Russell Giles and his wife Vivian who are adopting Philimon and Bersable. (IRIN)

Wrapped in a bundle of warm blankets and lucky to be alive, four-month-old Thomas Bekele still faces a precarious future.

Orphaned three weeks ago when his mother died from tuberculosis, he is one of the almost five million orphans in Ethiopia - a mushrooming crisis that the government warned was "tearing apart the social fabric" of the country.

The rising number of orphans has, however, raised the demand for adoptions to a record high. Some 1,400 children made new homes abroad last year, more than double from the previous year.

Adoption agencies also doubled to 30 in the capital Addis Ababa in the last year, a highly lucrative market with some agencies charging parents fees of up to US $20,000 per child.

Bulti Gutema, who heads the country's adoption authority, says adoption of orphans poses many moral quandaries to his government. He blames the growing number of orphans and the increasing numbers of adoptions on poverty.

"We would prefer these children to remain in Ethiopia because it is their country," he says. "Adoption is the last resort because it doesn't help alleviate poverty in Ethiopia."

Bulti, however, admits that the $115 million a month needed to care for orphans in Ethiopia is simply out of the question, when compared to the country's annual health budget of $140 million. It means, for some children, overseas adoption is the only option, he says.

In a move to help stem the growing orphan crisis in Ethiopia, the US government announced a $20 million project in December to help the 530,000 HIV/AIDS orphans.

"We can't afford to look after every orphan," Bulti adds. "That is why adoption is one of our existing alternative child-care programmes, although it really solves the problems of just a few children."

Ethiopia has strict adoption laws, but the process can be pushed through in 10-15 days if the paperwork is in order, according to Balti.

An international convention, established in 1993, exists to protect children who are adopted overseas. It has been approved by 66 nations, although the Ethiopian government has not signed it yet.

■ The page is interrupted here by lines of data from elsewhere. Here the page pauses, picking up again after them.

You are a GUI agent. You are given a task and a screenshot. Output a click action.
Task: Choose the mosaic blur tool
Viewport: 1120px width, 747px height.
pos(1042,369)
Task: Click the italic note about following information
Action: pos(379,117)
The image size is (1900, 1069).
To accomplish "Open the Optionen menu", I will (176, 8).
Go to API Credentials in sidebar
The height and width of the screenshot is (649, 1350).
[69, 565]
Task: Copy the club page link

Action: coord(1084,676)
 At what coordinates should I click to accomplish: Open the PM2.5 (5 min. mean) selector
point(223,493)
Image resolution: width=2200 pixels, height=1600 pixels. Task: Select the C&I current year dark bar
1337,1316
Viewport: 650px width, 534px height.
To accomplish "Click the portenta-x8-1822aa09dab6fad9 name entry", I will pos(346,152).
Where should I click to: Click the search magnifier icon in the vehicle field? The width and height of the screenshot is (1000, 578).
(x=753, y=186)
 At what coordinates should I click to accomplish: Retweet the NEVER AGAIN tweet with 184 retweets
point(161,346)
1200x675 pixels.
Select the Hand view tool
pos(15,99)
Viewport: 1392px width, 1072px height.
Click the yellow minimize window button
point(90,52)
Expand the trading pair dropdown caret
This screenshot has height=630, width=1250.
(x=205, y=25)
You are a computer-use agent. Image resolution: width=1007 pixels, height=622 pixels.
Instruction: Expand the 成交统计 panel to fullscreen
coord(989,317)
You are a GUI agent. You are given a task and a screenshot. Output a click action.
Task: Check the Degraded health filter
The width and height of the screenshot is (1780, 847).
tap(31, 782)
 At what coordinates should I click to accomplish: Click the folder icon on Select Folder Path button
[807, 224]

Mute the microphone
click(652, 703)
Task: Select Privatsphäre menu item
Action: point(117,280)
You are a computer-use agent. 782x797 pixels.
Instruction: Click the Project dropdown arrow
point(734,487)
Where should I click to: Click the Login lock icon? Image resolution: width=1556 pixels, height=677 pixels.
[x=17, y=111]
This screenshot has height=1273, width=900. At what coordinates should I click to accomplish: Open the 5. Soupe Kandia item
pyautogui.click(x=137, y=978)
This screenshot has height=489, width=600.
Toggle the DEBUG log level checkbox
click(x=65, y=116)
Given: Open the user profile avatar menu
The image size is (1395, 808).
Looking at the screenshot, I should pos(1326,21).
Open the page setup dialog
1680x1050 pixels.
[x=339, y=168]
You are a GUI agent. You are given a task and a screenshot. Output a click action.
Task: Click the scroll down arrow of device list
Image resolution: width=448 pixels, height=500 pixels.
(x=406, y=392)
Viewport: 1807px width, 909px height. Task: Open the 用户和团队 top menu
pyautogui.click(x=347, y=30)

Most orphaned children from Ethiopia go to France, Australia, the US and Ireland. Couples are turning abroad because of the huge delays - four or five years sometimes - to adopt within their own country.

"Parents adopt from Ethiopia because of the poverty and the children are beautiful and attractive," said Tsegaye Berhe of Horizon Homes, a halfway house where children from orphanages wait until they are selected by parents from the US.

"It is not difficult to adopt here, the Ethiopian government has few restrictions for adoptive parents. Organisations like his will pay orphanages a small amount for upkeep of a child.

"This should not be seen as though we are purchasing a child," says Tsegaye. "We are just refunding the costs incurred by the orphanages."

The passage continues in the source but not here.